Ma 18 mesi fa quella frase ha fatto scattare un interruttore: la 53enne se n’è davvero andata di casa per non tornare mai più e, anzi, ha anche trovato la forza per separarsi formalmente dall’uomo.
Lui ha potuto così tenersi la residenza, ma gli è stato immediatamente imposto il divieto di avvicinarsi ancora all’ormai ex moglie.
Il racconto della donna, d’altronde, tracciava il quadro di una convivenza segnata dalle prevaricazioni più spaventose: il marito, di professione pescatore, ogni settimana rientrava a casa ubriaco e le dava della «mongoloide», «sporca», «scema», se non peggio; in un’occasione l’avrebbe costretta a spogliarsi e a distendersi nella vasca da bagno per poi picchiarla e umiliarla, ma quasi ogni giorno c’erano sputi, sberle, pugni, testate, strangolamenti e ogni tipo di minacce: «te masso», «te copo», «ti faccio fare una brutta fine», «ti butto all’ospedale», «ti sciolgo a sangue a furia di disfarti».
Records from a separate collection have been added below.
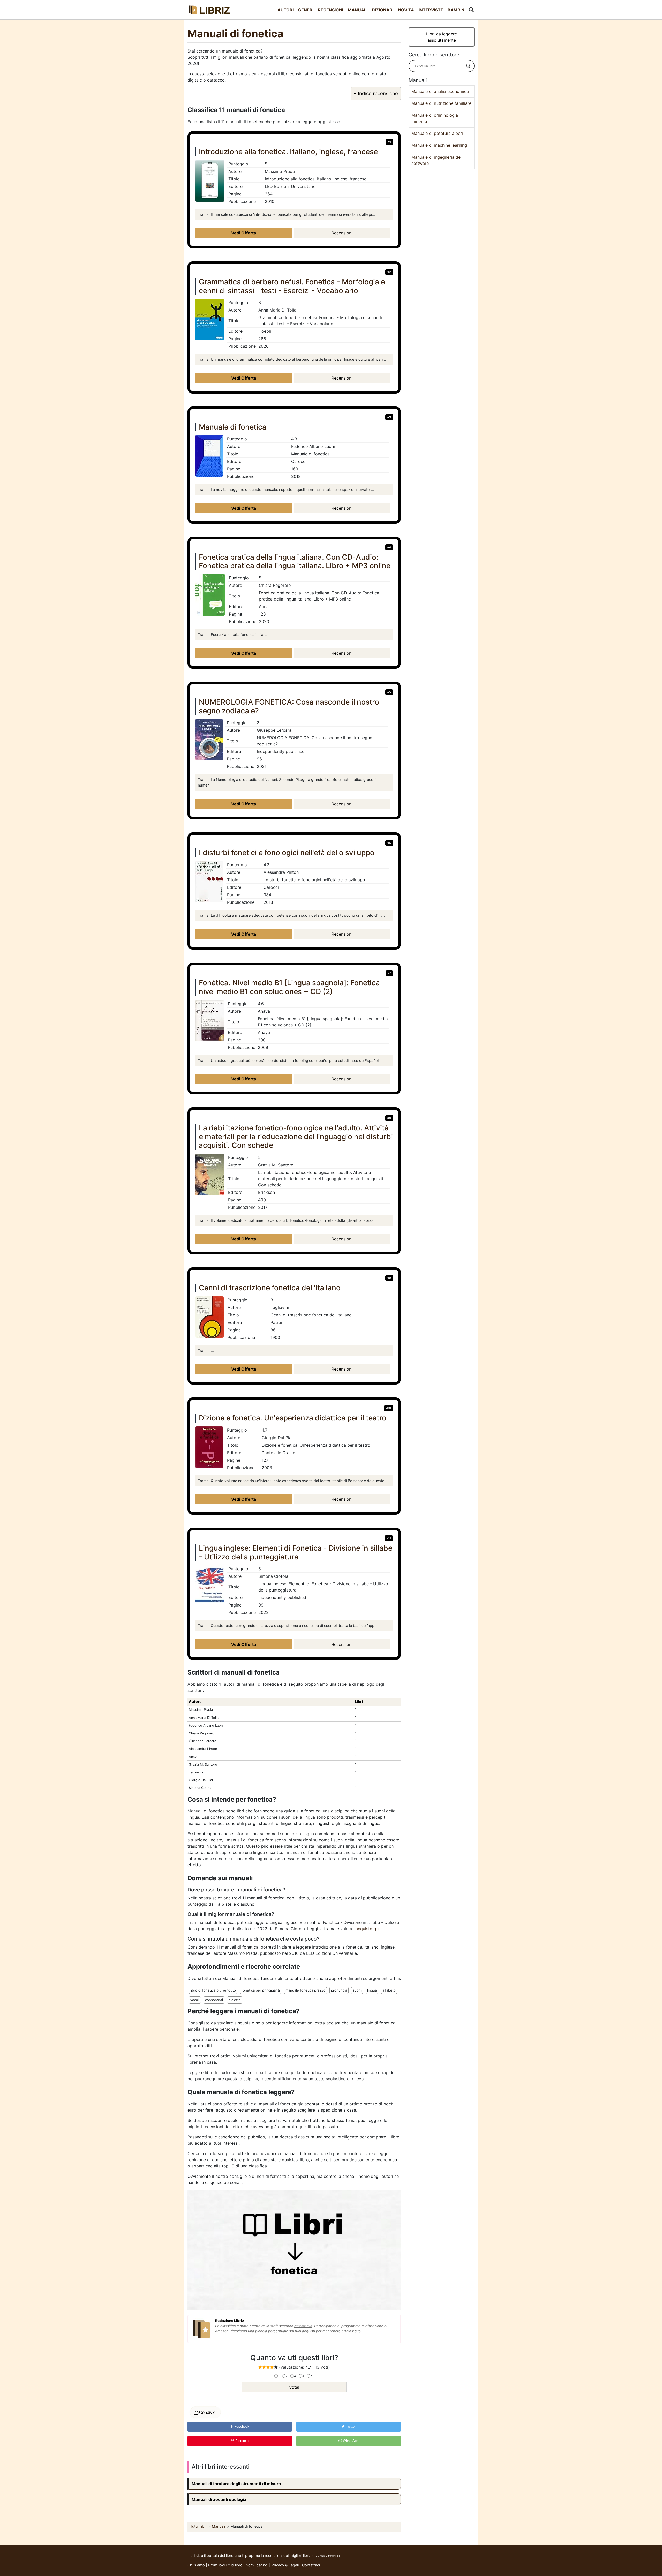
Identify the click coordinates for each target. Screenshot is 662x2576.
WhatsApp (350, 2441)
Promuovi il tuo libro (225, 2565)
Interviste (431, 9)
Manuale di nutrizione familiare (441, 103)
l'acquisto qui (366, 1928)
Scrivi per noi (257, 2565)
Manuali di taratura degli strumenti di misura (236, 2483)
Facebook (241, 2427)
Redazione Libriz (229, 2321)
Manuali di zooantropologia (219, 2499)
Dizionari (382, 9)
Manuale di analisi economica (440, 91)
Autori (285, 9)
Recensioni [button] (342, 232)
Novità (406, 9)
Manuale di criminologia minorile (434, 118)
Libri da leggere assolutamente (441, 37)
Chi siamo (196, 2565)
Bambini (456, 9)
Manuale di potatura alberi (437, 133)
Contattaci (311, 2565)
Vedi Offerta (243, 232)
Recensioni (330, 9)
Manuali (357, 9)
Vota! (294, 2387)
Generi (305, 9)
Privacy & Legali (286, 2565)
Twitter (350, 2427)
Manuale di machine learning (439, 145)
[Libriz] (209, 10)
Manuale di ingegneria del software (436, 160)
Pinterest (241, 2441)
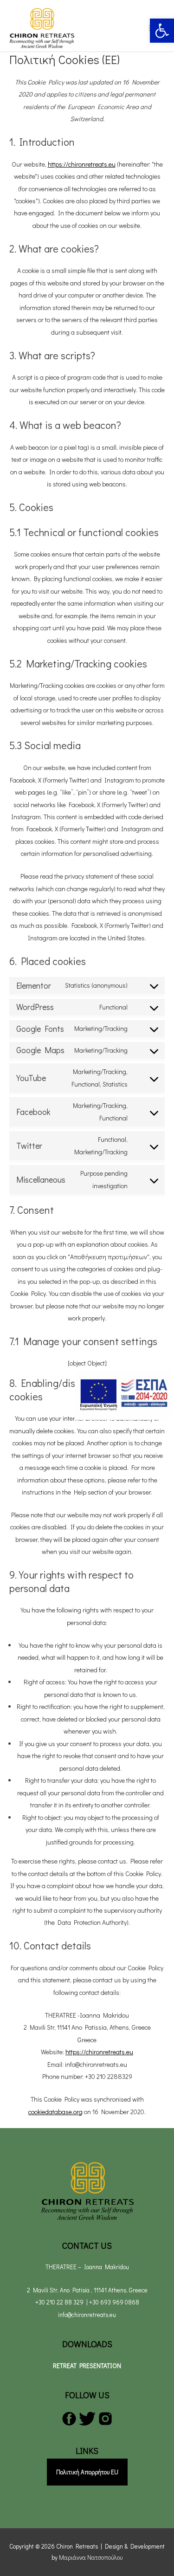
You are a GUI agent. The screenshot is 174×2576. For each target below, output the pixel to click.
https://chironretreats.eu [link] (82, 164)
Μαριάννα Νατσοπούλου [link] (90, 2557)
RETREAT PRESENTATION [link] (87, 2366)
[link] (162, 31)
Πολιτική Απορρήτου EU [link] (87, 2472)
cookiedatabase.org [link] (55, 2111)
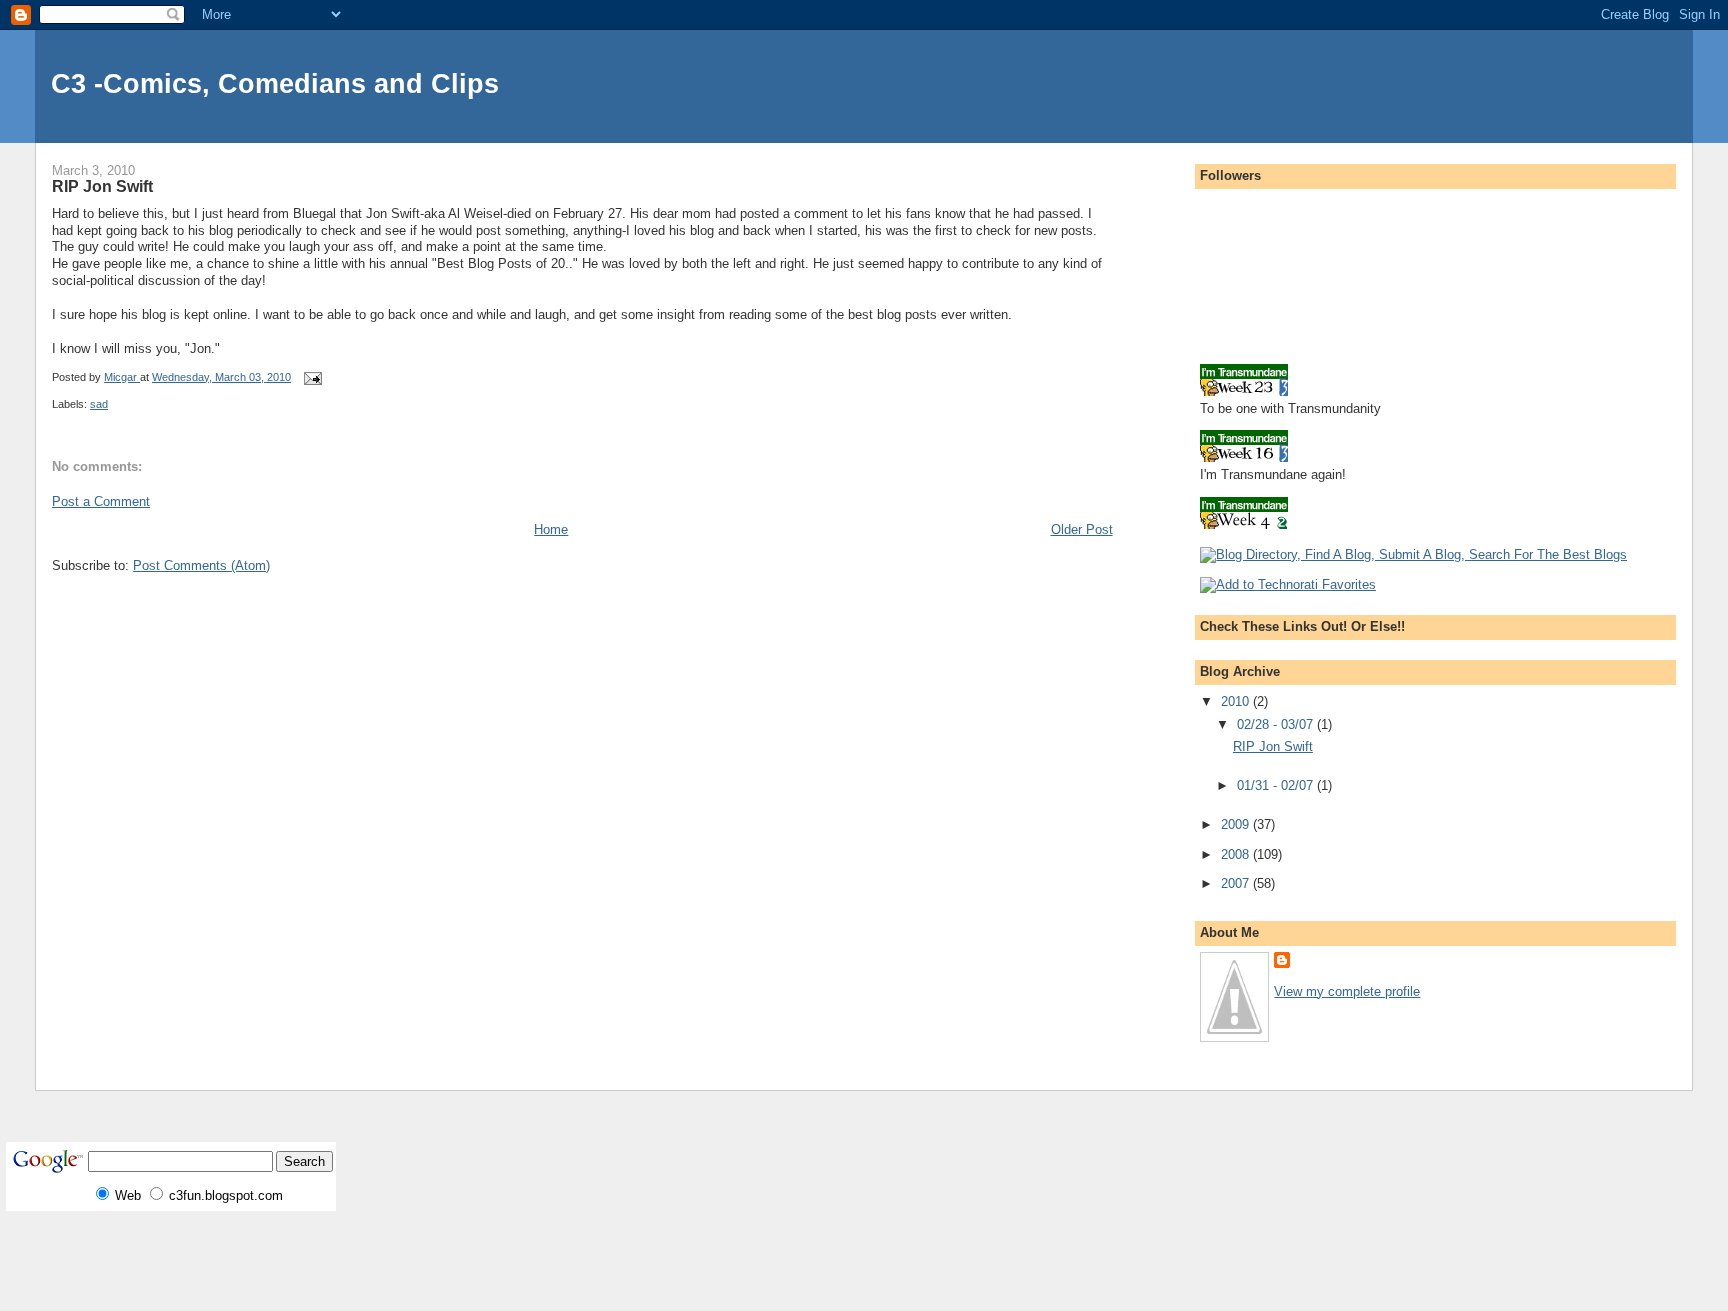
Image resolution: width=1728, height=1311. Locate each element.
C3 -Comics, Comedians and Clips (275, 83)
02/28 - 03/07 (1277, 724)
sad (99, 404)
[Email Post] (311, 377)
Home (551, 529)
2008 (1237, 854)
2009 (1237, 824)
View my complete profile (1347, 991)
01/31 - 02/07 (1277, 785)
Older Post (1082, 529)
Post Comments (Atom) (201, 565)
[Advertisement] (169, 612)
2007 (1237, 883)
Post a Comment (101, 501)
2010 (1237, 701)
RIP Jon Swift (1273, 746)
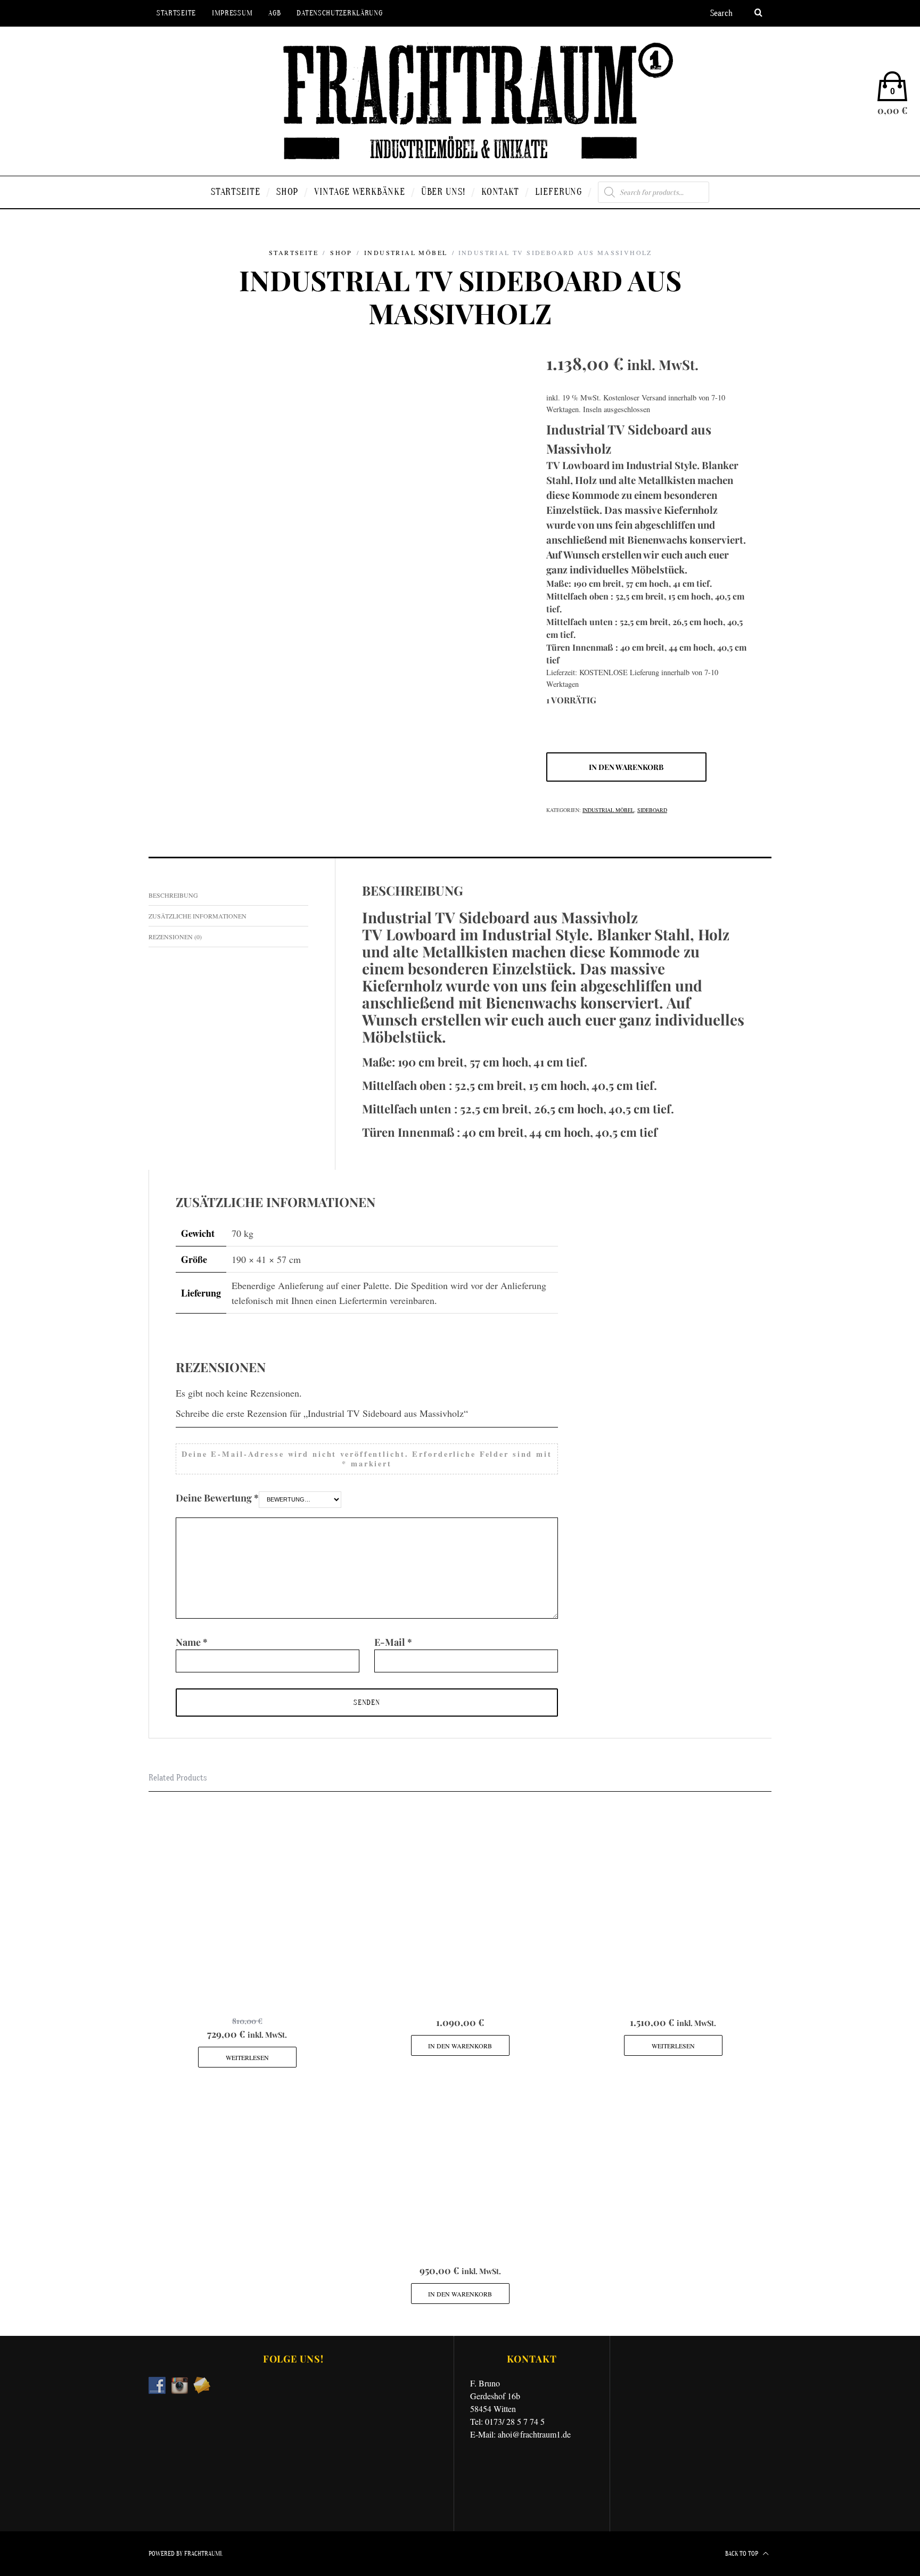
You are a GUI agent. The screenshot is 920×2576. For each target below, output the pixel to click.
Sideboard (652, 810)
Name (192, 1642)
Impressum (232, 13)
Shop (341, 252)
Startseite (176, 13)
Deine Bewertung (217, 1497)
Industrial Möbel (405, 252)
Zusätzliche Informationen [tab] (198, 916)
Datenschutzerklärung (339, 13)
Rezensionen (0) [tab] (175, 936)
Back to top (742, 2553)
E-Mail (393, 1642)
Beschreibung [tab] (173, 895)
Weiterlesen (247, 2057)
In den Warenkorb (626, 767)
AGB (274, 13)
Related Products (178, 1778)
Dopo la fuga della moglie le offese sono continuate via messaggio: l’uomo insisteva con gli stessi toni, cercava di spaventarla per farla tornare a casa - anche perché, di fatto, era lei a svolgere qualsiasi tipo di faccenda domestica - ma ormai l’ombra del marito non la raggiungeva più e lei non si è più fatta rivedere nelle vicinanze dell’uomo.
Ieri la vicenda è arrivata anche in tribunale, dove il pm Giorgio Gava ha chiesto per il pescatore clodiense, ormai 58enne, una pena esemplare.
I giudici hanno deciso per sei anni e otto mesi, tagliando dalle accuse l’aggravante della recidiva (all’uomo era contestato un episodio precedente al matrimonio, negli anni 80) ma insistendo sulla reiterazione e sulla presenza dei figli durante la grandissima maggioranza degli scontri avuti con la moglie, anche quando i due erano ancora bambini.
A testimoniare in aula sono arrivati proprio i due, oggi adulti, che hanno confermato il clima tremendo in cui ha vissuto da sempre l’intera famiglia.